How To Ask If You Got The Job

did I get the job after interview man question mark

Multiple people often try to figure out during or at the end of the job interview how to ask if you got the job. If you are thinking about ending your interview by somehow trying to determine how to ask if you got the job, this article is for you. You need to learn how to prepare for an interview – including what NOT to ask.

The short, simple answer around ending a job interview and asking about the job is to NEVER do it. I have had multiple candidates over the years come right how and ask me how they did during the interview, if they think they would be a good fit for the job, and yes even blatantly ask if they got the job as a result of the interview. I hate this. All hiring managers hate this – trust me.


Why is Asking About the Interview Bad

Why is it bad to ask this? The answer is that an interview is meant for you to determine if the job and company is right for you, and for me and my team to decide if you can perform the role, be a good fit for the team, and transform into a future leader at our company. At least half or more of hiring decisions are made after comparing notes and feedback from the interview team long after you have left the building. In these cases, the person you’re interviewing with – even if the hiring manager, won’t have a final decision. Furthermore, asking how you did, or asking if you got the job, comes across as being insecure, desperate, and not confident in your abilities and skills.

This is not just my opinion – Over the course of 25 years every hiring manager always negatively comments if a candidate asks if they got the job. To be quite honest, I very seldom hire people that ask this question. Not necessarily because they asked the question, but because it shows me they aren’t confident, they don’t know the rules of the game, and if they don’t have basic business communication and etiquette even during the interview how will they act of they are part of the organization?

Bottom line – never ask I you got the job either during or after an interview. Wait until you hear back from human resources and don’t but the team or HR with anything other than a post interview thank you letter. Got it?

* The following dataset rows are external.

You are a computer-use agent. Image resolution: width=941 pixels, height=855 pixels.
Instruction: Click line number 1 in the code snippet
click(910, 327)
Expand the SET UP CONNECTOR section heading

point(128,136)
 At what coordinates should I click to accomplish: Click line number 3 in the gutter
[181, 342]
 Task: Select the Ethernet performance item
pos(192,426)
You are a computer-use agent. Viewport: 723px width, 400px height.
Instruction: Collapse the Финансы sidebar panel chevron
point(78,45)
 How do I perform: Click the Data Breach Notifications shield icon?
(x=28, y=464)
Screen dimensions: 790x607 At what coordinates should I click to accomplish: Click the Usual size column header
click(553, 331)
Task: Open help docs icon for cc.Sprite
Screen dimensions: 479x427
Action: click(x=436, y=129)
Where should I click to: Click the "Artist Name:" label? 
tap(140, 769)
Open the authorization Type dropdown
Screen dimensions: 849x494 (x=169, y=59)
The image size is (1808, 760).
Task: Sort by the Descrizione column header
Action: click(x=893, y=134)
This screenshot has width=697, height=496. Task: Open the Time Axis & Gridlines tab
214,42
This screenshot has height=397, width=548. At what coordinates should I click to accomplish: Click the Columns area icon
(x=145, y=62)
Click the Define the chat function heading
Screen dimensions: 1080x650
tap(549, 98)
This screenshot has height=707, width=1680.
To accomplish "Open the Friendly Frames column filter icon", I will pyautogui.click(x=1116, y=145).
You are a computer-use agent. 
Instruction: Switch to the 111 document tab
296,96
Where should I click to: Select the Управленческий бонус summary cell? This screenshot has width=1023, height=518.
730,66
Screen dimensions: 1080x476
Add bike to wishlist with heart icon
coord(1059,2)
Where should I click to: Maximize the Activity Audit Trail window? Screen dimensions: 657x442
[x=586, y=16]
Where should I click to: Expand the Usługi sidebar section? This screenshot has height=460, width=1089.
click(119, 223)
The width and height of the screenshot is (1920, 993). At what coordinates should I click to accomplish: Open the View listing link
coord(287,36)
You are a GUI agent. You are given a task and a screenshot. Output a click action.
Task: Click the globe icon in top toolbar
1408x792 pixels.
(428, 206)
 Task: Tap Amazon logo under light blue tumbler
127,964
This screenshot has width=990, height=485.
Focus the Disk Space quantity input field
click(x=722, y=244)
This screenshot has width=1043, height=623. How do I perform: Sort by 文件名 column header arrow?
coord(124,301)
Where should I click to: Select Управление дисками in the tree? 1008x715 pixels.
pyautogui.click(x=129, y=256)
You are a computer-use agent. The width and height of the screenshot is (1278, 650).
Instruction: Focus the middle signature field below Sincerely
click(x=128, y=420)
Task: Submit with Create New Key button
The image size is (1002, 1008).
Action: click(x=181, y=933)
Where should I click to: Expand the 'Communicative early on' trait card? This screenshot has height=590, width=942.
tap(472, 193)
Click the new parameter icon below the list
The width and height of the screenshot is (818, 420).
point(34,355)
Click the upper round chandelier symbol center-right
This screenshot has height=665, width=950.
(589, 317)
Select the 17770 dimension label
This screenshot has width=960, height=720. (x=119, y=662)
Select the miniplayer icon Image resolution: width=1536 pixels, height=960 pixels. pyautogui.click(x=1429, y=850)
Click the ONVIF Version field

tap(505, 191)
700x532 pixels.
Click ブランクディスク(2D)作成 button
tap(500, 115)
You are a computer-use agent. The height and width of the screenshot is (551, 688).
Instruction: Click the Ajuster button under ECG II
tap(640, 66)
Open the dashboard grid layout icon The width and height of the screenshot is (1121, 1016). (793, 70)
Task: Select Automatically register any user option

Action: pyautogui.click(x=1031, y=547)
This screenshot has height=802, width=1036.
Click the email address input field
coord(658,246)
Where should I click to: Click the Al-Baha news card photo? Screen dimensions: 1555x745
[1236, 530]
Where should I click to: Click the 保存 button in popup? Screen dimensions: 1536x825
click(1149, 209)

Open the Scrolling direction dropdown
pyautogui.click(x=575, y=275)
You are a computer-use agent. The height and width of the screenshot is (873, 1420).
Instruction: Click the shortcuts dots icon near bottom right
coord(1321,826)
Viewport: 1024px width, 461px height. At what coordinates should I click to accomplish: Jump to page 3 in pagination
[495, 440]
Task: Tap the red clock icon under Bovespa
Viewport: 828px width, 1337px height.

Asking if you got the job – Bad Job Interview Approach?

YES. Don’t do it. How many times should I say that! I know you want to know how you did, whether you aced it, had a terrible interview, etc. While sometimes you may be able to tell if an interview was bad (and you don’t get the job offer) based on body language and language from the manager, often times this may have nothing to do with you. Managers are people too – they have good days, bad days, and if they are short staffed they are likely under a lot of stress.

Which translates into maybe not giving you positive signals during the job interview. Don’t worry, don’t read anything in to it, and be your best. Be confident, not too chatty, don’t ask them why they are grumpy (I’ve had people do this) etc. – it is YOUR job to stay cool, calm, and collected. You may have a bad interview – in fact at some point in your career you will have several bad or downright terrible job interviews. However, if you follow my advice, learn what to do and how to act during interviews, then bad interviews aren’t your fault. How to ask if you got the job is not difficult. But there is a right way.

Approaching how to ask if you got the job can make a bad interview even worse. It definitely can change a good interview to a bad one as it changes the managers perceptions of you almost immediately.

If a job interview is particularly bad, this is a critical piece of intelligence for you. Would you really want to work at a company, or for the person you’re interviewing with, if the initial interview is bad? Think of what type of culture, environment, or management style these people will have if you join the company. You’d likely be miserable within weeks and be back looking for a job that you enjoy going to every day. So keep in mind that a bad job interview may be a warning sign that the people and company aren’t professional, may not be trained on how to interview candidates, and may have a toxic culture. Use it as a learning experience, but consider it in any decision you make if you get the job offer even after a bad interview.

Cheers – and as always, best of luck in the career jungle out there!